Consider two possible queries that can be used to complete any of the WITH statements (1)-(6):

A: Select Y From Ancestor
B: Select Y From Ancestor Where X = 'Eve'

Which of the following combinations correctly computes the descendants of "Eve"?

Q3 Options

In my instance I had the following options to choose from:

  • A: (B) gives the correct answer with (1), (2), and (3) only.
  • B: The only choices for which both (A) and (B) both give the correct answer are (1) and (2).
  • C: (B) gives the correct answer with (1), (2), (3), and (6) only.
  • D: Neither (A) nor (B) give the correct answer with (4) and (6).

Q3 Answer

This can be easily answers from the lectures as this is the query that's used in them. Given the above options the correct answer is C, (B) gives the correct answer with (1), (2), (3), and (6) only. Moreover, the only query that gives the correct answer whether we use (A) or (B) is (2).
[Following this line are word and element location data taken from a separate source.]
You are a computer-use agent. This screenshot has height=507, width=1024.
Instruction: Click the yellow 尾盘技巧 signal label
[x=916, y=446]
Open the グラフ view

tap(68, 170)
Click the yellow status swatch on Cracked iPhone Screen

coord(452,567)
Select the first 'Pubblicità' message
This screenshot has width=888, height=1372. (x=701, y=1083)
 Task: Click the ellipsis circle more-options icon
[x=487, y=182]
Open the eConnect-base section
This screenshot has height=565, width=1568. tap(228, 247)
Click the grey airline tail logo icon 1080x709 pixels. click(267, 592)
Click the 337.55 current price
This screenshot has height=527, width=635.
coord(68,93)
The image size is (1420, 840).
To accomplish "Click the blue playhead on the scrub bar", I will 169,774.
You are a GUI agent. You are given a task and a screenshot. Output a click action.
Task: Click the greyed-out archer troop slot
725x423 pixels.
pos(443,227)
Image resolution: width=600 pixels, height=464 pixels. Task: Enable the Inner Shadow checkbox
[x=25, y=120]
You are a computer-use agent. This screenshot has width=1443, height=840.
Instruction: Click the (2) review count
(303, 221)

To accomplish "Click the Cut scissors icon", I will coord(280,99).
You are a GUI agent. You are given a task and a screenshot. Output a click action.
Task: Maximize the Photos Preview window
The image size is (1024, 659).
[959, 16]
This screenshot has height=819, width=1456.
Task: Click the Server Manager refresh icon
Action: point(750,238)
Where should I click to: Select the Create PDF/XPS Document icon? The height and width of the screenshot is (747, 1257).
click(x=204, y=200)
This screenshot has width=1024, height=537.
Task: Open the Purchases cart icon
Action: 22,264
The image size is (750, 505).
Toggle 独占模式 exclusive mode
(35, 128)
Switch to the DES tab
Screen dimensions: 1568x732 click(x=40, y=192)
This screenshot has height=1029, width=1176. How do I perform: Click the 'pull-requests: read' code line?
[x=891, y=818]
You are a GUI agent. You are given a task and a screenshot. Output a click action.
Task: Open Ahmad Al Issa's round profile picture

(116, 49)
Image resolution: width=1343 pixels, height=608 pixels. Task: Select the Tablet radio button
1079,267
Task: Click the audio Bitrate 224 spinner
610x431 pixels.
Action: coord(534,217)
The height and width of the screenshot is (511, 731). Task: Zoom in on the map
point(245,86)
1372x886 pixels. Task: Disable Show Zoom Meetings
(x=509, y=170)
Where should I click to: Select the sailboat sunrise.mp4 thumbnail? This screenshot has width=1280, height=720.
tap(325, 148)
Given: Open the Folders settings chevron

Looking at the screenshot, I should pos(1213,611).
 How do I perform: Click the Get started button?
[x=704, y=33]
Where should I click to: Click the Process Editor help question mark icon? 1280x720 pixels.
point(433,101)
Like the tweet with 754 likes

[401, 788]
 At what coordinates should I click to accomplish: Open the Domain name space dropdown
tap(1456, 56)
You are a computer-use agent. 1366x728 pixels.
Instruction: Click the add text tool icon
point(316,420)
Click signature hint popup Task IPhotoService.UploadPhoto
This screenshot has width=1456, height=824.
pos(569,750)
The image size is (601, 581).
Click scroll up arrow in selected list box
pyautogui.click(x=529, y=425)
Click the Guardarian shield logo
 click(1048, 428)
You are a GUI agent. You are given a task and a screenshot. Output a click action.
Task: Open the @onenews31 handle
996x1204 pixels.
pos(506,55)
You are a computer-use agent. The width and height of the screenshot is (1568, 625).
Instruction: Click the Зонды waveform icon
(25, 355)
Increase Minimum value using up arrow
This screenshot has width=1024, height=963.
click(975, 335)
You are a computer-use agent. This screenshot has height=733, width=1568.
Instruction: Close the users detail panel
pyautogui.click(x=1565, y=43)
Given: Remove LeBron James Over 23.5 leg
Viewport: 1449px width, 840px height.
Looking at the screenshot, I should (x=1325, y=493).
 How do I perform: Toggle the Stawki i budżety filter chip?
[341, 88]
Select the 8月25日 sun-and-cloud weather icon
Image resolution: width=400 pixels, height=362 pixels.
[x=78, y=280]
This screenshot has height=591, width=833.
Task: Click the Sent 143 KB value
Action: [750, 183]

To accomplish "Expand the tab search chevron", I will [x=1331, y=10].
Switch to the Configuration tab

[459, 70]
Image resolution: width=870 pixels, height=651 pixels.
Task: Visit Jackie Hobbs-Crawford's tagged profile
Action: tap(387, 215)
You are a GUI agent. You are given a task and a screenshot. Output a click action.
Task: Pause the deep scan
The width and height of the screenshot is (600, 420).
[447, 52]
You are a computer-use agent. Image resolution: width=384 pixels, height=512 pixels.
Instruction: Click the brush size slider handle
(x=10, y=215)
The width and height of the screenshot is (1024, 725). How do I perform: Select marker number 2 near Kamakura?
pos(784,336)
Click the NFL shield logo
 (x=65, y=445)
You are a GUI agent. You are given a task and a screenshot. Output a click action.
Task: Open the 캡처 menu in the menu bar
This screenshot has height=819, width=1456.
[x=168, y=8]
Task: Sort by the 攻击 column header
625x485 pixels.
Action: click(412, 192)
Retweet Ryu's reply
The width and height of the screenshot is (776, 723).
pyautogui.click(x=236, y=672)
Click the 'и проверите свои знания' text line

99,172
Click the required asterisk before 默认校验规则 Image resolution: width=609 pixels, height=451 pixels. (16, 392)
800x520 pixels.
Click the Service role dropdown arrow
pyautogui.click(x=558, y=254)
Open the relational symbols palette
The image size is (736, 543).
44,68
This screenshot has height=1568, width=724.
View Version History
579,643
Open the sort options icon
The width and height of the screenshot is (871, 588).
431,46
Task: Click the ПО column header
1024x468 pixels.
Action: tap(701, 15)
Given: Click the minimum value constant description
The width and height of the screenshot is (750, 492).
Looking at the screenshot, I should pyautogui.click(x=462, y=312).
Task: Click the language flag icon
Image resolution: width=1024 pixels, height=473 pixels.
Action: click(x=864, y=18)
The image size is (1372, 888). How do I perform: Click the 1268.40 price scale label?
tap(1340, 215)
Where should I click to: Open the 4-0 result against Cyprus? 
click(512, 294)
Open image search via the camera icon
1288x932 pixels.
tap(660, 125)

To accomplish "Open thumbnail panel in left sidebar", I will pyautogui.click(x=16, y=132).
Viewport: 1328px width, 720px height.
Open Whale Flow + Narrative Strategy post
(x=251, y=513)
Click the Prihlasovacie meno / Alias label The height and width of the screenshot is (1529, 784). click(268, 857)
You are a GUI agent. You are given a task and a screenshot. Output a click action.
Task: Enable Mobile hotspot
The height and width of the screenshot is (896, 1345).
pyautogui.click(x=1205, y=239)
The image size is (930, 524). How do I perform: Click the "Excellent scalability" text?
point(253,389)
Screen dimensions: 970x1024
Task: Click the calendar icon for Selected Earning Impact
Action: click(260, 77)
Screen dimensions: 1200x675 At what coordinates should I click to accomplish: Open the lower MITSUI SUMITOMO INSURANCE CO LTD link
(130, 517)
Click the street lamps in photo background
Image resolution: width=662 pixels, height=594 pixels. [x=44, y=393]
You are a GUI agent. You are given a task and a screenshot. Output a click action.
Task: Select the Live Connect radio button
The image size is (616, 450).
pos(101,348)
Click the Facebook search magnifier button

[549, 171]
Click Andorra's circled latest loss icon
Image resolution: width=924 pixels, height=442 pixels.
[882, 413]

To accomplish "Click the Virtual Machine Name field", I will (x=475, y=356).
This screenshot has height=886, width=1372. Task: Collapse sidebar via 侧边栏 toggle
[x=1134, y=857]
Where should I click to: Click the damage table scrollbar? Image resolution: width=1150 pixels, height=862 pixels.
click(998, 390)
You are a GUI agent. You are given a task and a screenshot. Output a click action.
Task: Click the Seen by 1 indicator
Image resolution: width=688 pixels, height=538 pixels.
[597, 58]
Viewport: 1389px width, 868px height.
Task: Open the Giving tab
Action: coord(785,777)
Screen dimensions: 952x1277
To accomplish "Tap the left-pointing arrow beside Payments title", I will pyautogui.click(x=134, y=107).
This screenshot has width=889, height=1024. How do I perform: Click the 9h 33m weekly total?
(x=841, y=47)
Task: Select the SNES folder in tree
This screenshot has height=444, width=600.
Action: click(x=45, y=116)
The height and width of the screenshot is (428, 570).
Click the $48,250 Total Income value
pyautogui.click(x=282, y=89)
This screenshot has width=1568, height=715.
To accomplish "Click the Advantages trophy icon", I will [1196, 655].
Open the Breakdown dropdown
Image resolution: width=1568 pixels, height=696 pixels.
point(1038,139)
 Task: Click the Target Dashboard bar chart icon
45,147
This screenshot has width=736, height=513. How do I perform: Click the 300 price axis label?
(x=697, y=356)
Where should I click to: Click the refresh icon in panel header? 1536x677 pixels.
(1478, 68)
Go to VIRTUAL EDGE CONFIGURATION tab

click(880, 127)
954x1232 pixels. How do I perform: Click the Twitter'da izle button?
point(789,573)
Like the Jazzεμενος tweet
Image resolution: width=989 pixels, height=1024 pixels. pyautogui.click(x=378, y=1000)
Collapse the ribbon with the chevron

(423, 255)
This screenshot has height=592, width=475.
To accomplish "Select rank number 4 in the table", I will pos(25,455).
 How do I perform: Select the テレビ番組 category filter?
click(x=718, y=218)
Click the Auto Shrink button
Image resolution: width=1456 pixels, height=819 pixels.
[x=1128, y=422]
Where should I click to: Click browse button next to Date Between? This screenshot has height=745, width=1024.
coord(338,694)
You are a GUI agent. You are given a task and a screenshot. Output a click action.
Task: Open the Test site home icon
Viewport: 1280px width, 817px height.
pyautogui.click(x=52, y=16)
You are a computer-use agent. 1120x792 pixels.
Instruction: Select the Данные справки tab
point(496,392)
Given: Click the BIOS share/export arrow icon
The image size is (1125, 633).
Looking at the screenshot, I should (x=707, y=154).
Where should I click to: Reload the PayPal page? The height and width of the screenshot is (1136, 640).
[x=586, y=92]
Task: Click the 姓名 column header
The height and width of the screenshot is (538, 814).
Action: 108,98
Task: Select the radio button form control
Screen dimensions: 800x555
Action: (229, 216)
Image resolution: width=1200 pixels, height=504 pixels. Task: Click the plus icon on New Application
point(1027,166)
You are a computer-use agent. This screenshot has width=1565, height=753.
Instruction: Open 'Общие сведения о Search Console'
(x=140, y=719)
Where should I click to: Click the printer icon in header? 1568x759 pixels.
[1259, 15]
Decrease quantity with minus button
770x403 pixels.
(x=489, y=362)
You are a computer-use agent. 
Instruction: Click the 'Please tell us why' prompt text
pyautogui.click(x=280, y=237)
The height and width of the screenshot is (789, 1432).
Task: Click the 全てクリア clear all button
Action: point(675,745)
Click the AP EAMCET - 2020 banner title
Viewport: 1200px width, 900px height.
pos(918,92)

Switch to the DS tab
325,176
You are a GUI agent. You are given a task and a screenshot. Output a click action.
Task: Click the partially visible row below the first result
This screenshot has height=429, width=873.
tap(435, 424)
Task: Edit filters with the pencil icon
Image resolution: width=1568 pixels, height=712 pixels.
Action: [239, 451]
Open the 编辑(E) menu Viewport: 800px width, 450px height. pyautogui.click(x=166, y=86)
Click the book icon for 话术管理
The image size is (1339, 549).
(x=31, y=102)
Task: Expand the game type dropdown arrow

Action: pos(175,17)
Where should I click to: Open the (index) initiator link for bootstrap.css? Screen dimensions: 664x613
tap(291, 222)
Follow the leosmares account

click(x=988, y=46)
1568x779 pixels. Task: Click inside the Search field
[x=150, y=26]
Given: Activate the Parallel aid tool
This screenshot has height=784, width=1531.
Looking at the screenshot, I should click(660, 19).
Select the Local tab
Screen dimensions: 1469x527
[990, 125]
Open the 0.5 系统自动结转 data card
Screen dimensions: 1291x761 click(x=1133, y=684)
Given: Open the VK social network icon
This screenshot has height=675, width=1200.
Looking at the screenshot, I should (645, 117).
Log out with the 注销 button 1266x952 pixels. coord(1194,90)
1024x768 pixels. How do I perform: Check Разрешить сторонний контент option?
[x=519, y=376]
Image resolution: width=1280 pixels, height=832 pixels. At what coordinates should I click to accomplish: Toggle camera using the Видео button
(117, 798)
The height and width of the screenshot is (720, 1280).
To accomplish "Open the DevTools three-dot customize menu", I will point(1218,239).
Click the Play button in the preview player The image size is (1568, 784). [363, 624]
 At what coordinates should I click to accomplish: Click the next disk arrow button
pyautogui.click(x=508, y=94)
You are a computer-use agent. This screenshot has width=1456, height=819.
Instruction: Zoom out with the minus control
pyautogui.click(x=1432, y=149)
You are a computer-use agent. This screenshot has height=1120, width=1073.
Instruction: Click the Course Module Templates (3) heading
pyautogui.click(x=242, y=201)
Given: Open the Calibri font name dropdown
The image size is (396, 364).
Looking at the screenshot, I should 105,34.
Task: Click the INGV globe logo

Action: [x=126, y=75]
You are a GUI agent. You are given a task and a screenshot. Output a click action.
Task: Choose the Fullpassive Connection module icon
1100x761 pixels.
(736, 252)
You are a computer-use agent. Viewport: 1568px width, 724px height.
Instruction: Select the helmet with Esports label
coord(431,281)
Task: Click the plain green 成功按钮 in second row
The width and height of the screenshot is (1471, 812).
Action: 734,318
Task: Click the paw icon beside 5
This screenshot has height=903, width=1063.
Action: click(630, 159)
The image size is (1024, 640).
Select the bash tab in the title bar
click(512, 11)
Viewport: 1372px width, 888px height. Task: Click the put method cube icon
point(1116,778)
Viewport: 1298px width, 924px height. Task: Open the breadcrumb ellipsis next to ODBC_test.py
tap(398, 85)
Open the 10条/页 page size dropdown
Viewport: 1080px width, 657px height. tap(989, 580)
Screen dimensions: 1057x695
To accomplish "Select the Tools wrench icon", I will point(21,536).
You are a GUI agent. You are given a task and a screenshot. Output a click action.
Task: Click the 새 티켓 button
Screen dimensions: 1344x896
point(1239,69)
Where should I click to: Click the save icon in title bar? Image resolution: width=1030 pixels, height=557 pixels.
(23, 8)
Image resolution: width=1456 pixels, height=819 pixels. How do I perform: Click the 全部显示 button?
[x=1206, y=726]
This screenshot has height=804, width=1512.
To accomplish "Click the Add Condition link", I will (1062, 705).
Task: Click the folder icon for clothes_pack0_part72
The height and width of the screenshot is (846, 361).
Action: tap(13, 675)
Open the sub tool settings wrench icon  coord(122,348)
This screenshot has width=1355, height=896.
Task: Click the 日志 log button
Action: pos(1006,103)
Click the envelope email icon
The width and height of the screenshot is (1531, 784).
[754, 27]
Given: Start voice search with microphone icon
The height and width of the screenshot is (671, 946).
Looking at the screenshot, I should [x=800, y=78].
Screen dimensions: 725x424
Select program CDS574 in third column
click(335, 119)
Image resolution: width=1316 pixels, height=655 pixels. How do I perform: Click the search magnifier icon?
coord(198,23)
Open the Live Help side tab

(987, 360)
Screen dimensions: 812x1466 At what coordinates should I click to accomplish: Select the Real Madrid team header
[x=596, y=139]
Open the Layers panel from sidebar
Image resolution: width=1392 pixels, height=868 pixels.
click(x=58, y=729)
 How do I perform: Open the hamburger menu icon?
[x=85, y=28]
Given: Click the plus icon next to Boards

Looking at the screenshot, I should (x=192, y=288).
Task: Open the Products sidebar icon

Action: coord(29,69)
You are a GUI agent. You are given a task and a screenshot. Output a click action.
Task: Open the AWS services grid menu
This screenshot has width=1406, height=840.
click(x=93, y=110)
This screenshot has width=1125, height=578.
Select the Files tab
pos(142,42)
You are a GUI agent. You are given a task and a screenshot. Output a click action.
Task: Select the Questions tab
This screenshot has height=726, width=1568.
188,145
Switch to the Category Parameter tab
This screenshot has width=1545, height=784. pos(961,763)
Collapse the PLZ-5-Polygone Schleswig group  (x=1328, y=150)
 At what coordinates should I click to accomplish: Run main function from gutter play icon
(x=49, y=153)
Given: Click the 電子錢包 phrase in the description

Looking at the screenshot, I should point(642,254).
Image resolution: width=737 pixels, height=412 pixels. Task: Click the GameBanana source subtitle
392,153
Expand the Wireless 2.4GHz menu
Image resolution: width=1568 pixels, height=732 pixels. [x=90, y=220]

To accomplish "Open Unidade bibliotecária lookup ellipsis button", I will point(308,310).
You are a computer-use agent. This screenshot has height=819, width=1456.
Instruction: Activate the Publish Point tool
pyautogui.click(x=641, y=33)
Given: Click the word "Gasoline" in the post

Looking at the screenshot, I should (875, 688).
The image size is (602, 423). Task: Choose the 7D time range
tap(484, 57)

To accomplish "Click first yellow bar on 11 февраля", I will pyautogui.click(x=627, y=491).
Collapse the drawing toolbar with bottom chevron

I won't talk why these give the correct answer, as it's really straightforward but I'll briefly talk why (4) and (5) don't give the correct answer when using (B) or (A). Now on (4) observe that inside where we filter the parents using Eve and we select Parent.Par to be our X column from Ancestor and the Y column to be Ancestor.Y. When done, that would only give us the result until the grandchildren of Eve. Concretely, consider this example:

Let parent have the following snapshot:

p c
Eve John
Eve Adam
Adam Bruce
Adam Coco
Coco Jo
Jo Doe

Now in the initial relation for the recursion seed we would have:

Ancestor on round 1

X Y
Eve John
Eve Adam
Adam Bruce
Adam Coco
Coco Jo
Jo Doe

While parent would always have:

Parent after filtering

p c
Eve John
Eve Adam

Now moving onto round two of the recursion we have the following snapshot for Ancestor:

Ancestor on round 2

X Y
Eve John
Eve Adam
Adam Bruce
Adam Coco
Coco Jo
Jo Doe
---- -----
Eve Bruce
Eve Coco

And this would stop there, as when joining with Parent no new descendants

Now moving onto (5), we can clearly see why this is not correct as we filter out the tuples from Parent in the initial relation while in the recursion we are self-joining with the Ancestor relation which does not have all the information required. Concretely, consider this example:

Let Parent have the following snapshot:

Parent:

p c
Eve John
Eve Adam
Adam Bruce
Adam Coco

Now in the initial relation for the recursion seed we would have:

Ancestor

X Y
Eve John
Eve Adam

But even when we self-join we would never include the tuples (Adam, Brunce) and (Adam, Coco) as that information has been filtered out already. Thus, this method is inherently wrong.